• _Aim_
Pull out every line of the records below that contains the string "Task".

• _Given data_
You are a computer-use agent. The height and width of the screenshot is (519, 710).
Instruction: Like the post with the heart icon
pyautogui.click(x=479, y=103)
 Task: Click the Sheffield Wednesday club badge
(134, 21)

---

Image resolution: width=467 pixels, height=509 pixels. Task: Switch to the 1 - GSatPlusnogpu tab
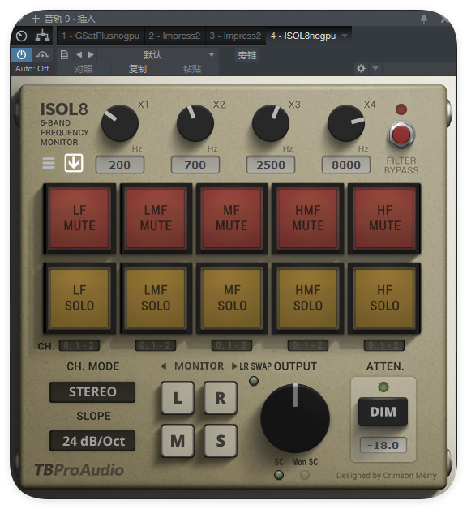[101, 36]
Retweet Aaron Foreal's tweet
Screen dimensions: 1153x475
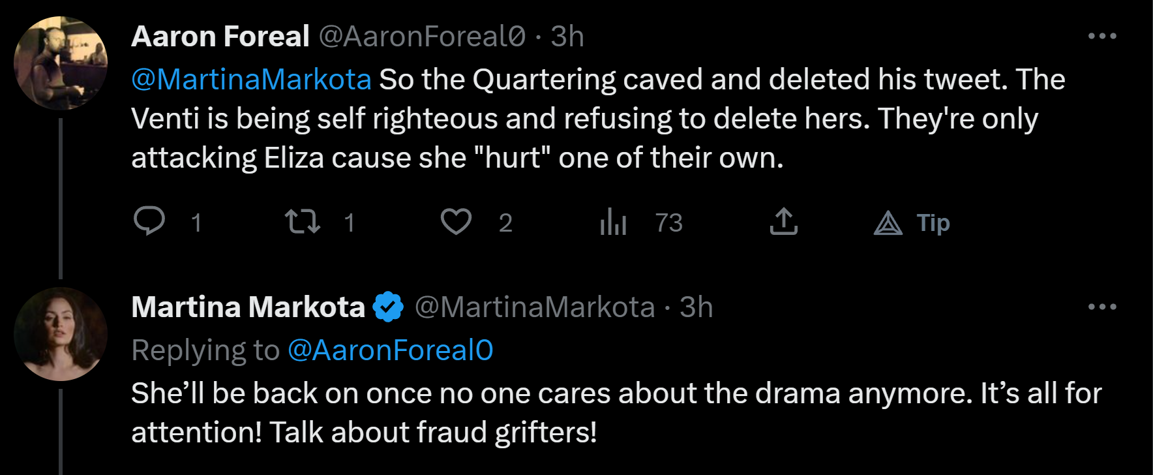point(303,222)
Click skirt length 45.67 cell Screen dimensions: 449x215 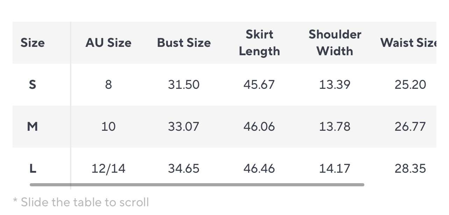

• _Written solution_
 Task: Click the Sheffield Wednesday club badge
Image resolution: width=467 pixels, height=509 pixels. Task: Switch to the 1 - GSatPlusnogpu tab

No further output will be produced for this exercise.